◆ Brief
Extract every line of the material below that contains the string "pixels", treating uppercase and lowercase letters as different.
□ □ □ □
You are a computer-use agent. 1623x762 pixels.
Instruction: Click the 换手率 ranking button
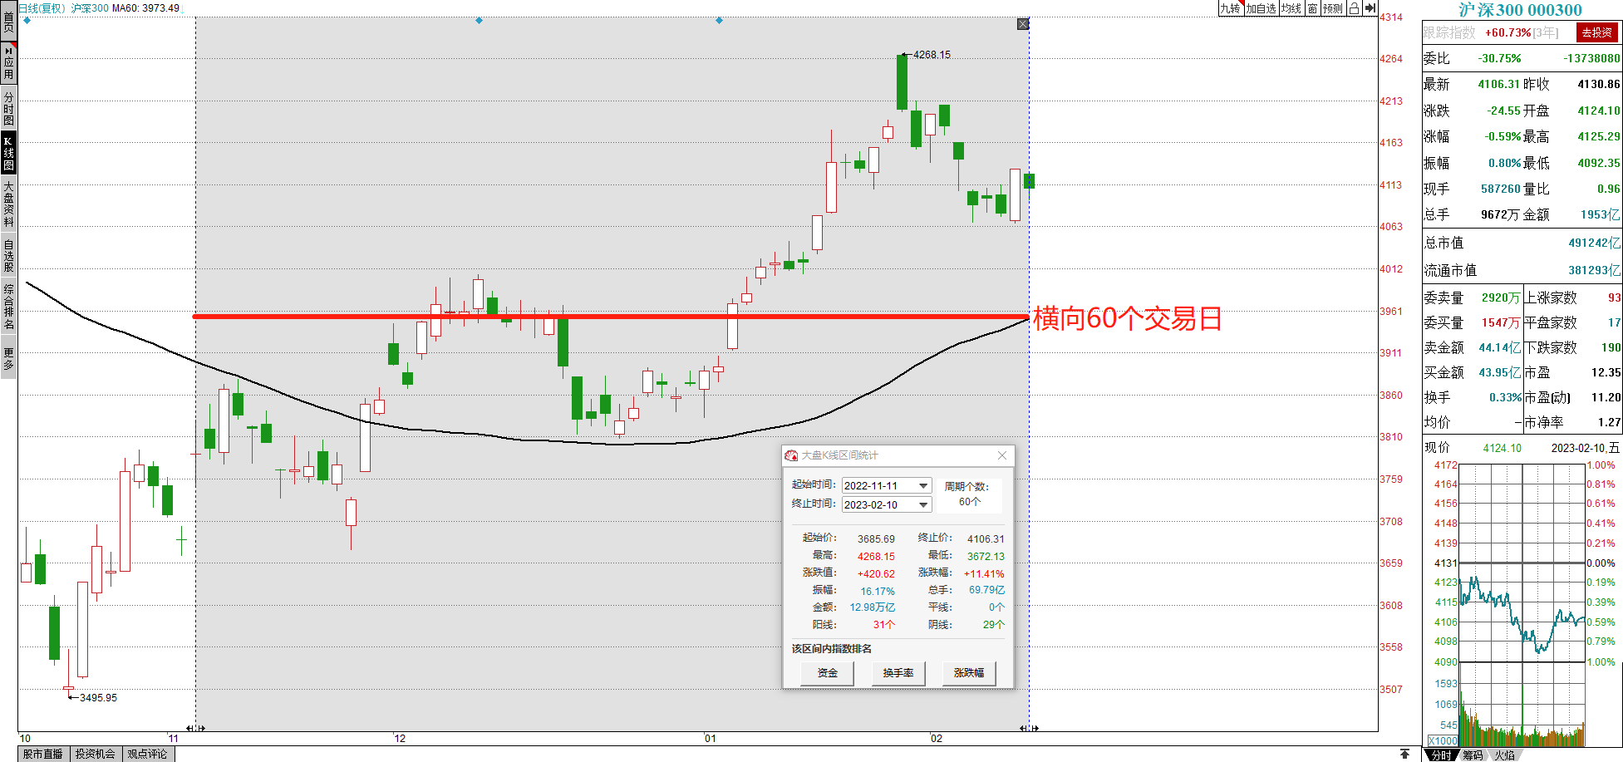(898, 673)
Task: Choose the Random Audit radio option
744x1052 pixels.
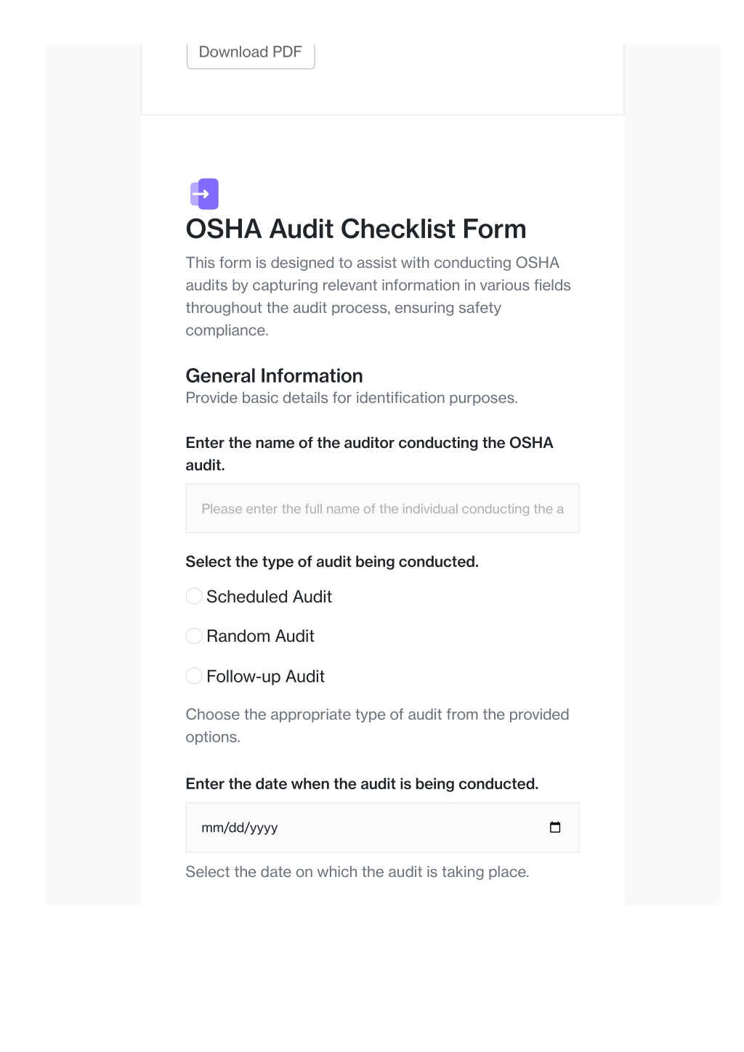Action: [x=194, y=636]
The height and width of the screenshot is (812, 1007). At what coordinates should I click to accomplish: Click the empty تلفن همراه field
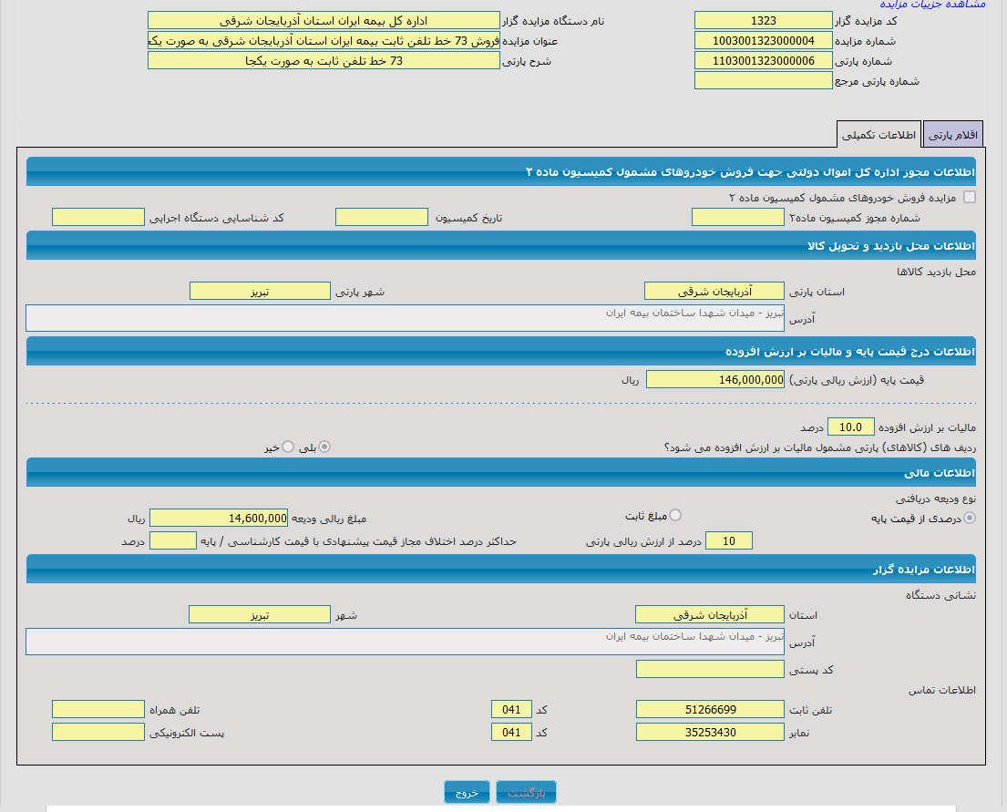(98, 709)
□ □ □ □
◆ Solution to the problem
You are a computer-use agent. 1623x762 pixels.
744x1052 pixels.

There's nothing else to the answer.